En 1963 déjà, des plastiques plus stables font leur apparition, leurs mouvements sont plus modérés et elles ont, par la couche de couleur noire, un effet plus sculptural. A cette époque déjà, Tinguely mettait en scène les contours expressifs de ses sculptures noires par un éclairage théâtral. Les mouvements de ses Chars, et particulièrement de Hannibal II, que l’artiste considère comme machines de combat et d’amour, sont ainsi particulièrement mis en évidence dans leur va-et-vient absurde et leur ironie.
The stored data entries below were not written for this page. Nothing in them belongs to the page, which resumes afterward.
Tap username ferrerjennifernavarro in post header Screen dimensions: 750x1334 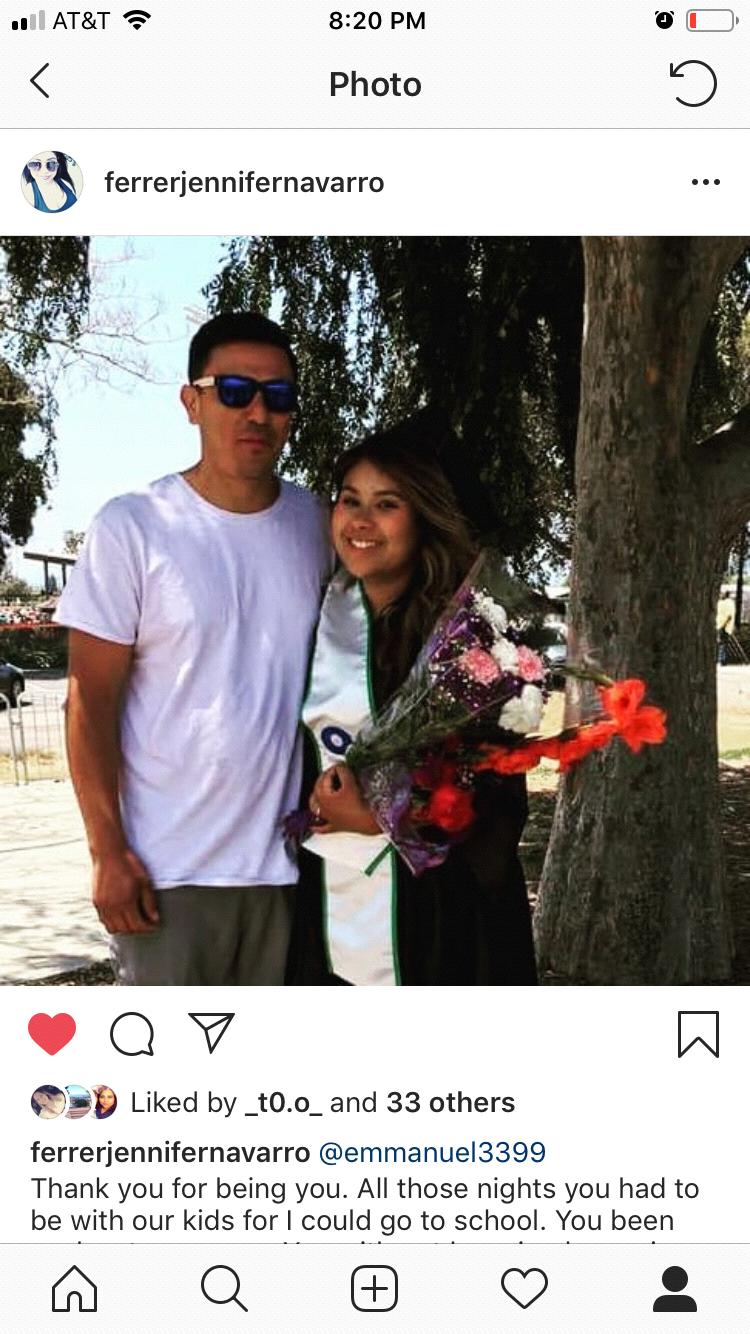[244, 182]
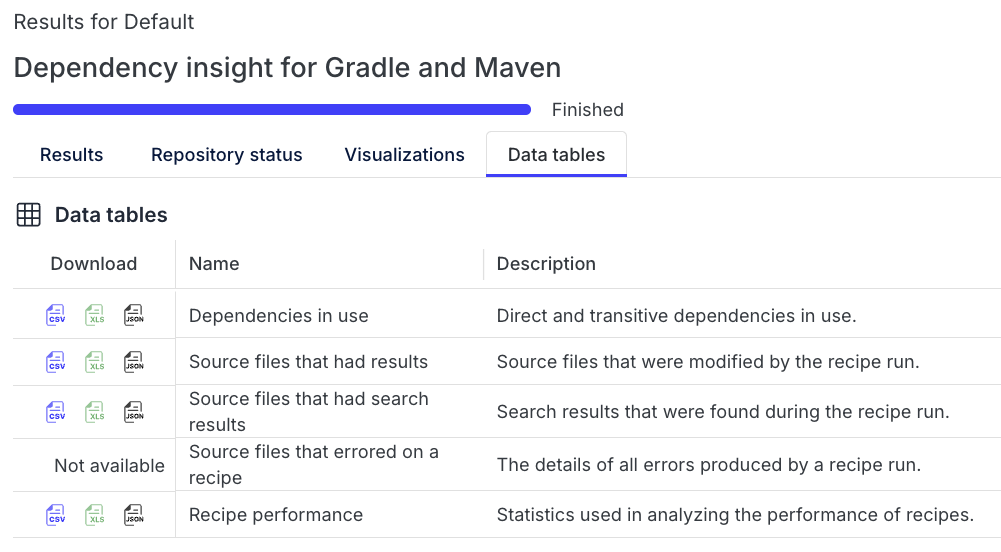The image size is (1001, 552).
Task: Open the Repository status tab
Action: [x=226, y=155]
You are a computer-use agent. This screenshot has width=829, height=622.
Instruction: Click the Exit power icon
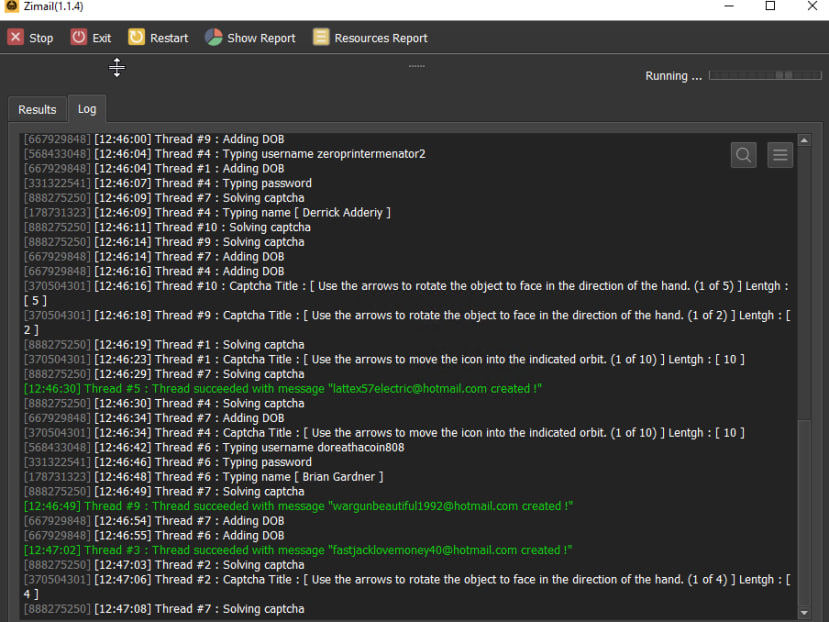[x=79, y=38]
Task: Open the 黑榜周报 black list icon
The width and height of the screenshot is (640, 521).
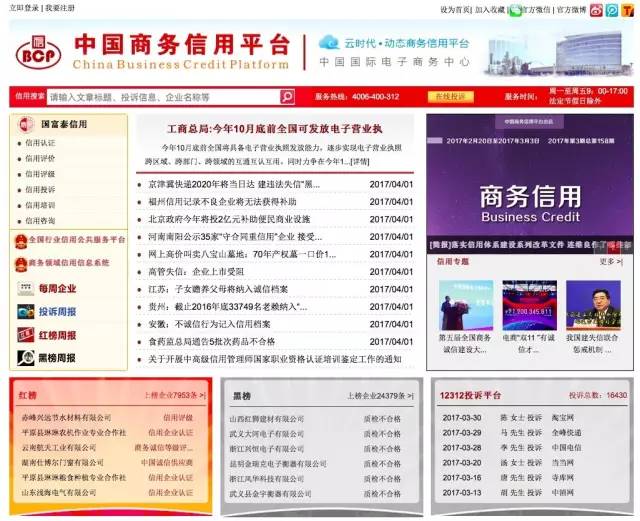Action: pyautogui.click(x=26, y=358)
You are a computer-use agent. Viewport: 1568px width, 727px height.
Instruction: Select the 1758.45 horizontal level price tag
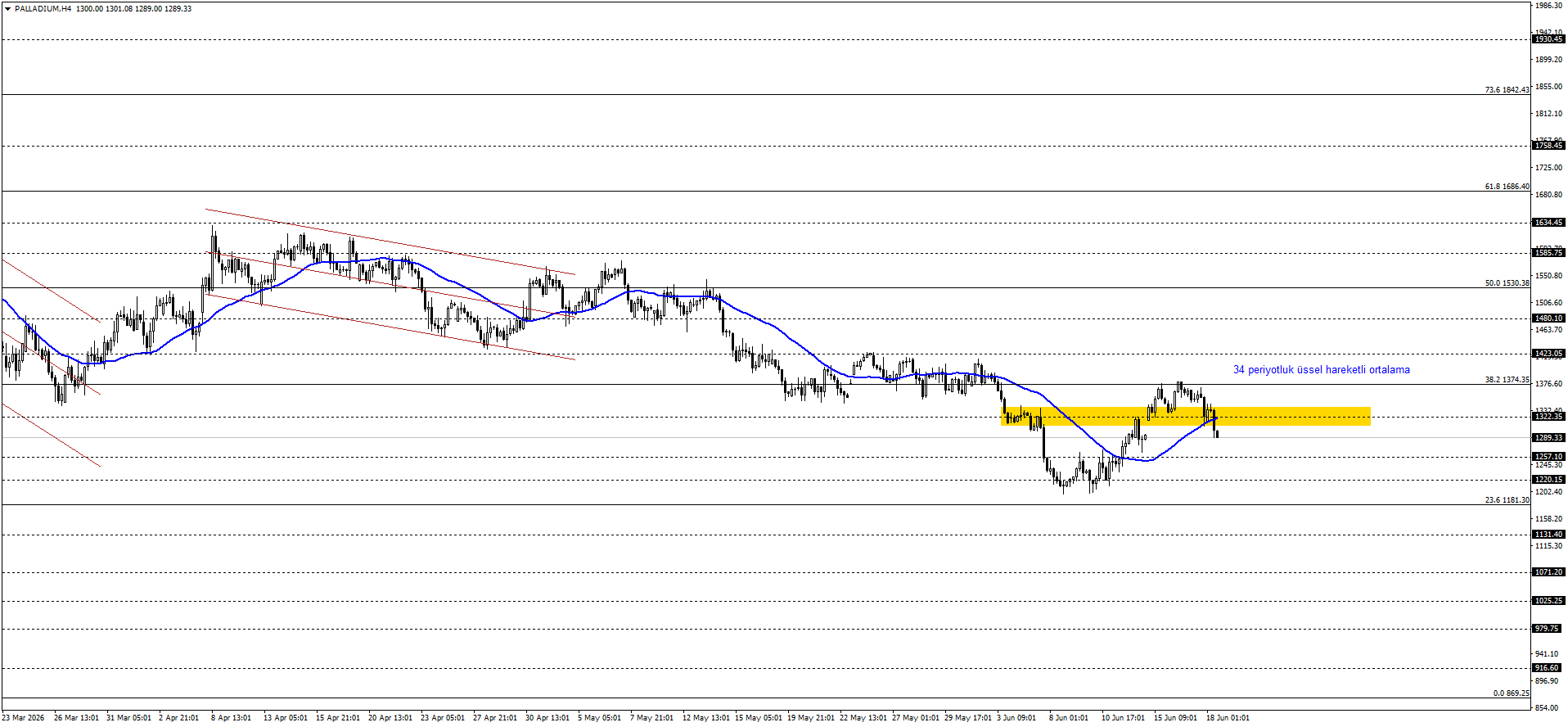tap(1548, 146)
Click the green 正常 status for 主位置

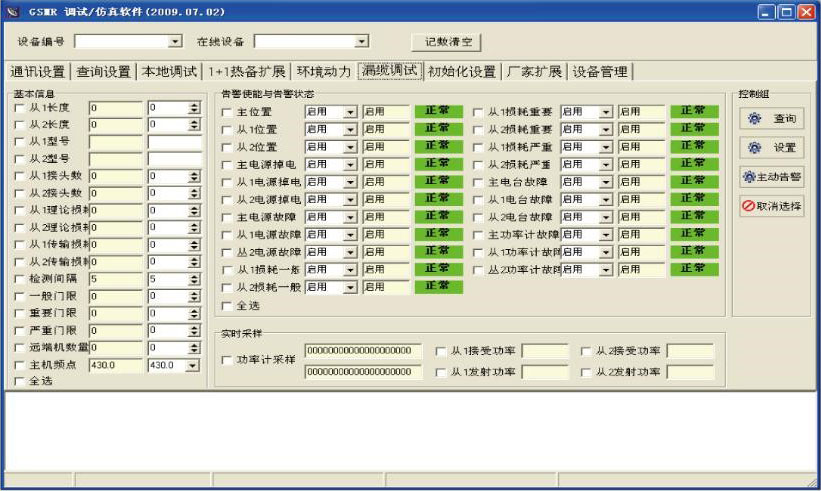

A côté de ses figures Eos et Bascule, dont il pousse les mouvements basculants et circulaires jusqu’à la perte de l’équilibre de la sculpture, il construit également des œuvres monumentales, tel le relief Eloge de la Folie. L’attrait graphique impressionnant de la silhouette mobile a été voulu sciemment par l’artiste.

Créée en 1966 comme décor pour le ballet du même nom de Roland Petit, Eloge de la Folie est exposée à Bâle pour la première fois. S’y ajoutent des œuvres centrales des années soixante, également visibles à Wolfsburg, tel Le Chant du Cygne de Bambou (1963), Cyclograveur (1960) et les plastiques noires Casimir (1964), La Spirale, Clarissa et Gwenn (1965). Ces œuvres, exposées dans la grand salle du musée de Bâle, sont complétées par des prêts importants. Les plastiques de ferraille précoces Si c’est noir, je m’appelle Jean et Strubelpeter y jouent leur jeu, un groupe de «Baloubas» dansent leur farandole sauvage et des radiosculptures remplissent la salle de leur bruit confus mais néanmoins rythmique. Par des films et des documents photographiques, l’exposition fait revivre l’imminence et la radicalité de ses actions et happenings périssables. Dans une salle de vidéo nouvellement conçue dans le sous-sol du musée, la présence de Tinguely à New York, sa mise en scène d’une apocalypse en 1962 dans le désert du Nevada, End of the World no 2, et son happening La Vittoria devant la cathédrale de Milan en 1970, sont montrés sur grand écran.

A l’occasion de l’exposition L’Esprit de Tinguely à Wolfsburg, un catalogue richement illustré contenant des entretiens avec Daniel Spoerri, Pontus Hulten, Bernhard Luginbühl et Niki de Saint Phalle, des textes d’Annelie Lütgens, Margrit Hahnloser, Ad Petersen et Andres Pardey, a été édité par Hatje Cantz Verlag. 416 pages, prix: CHF 48.--.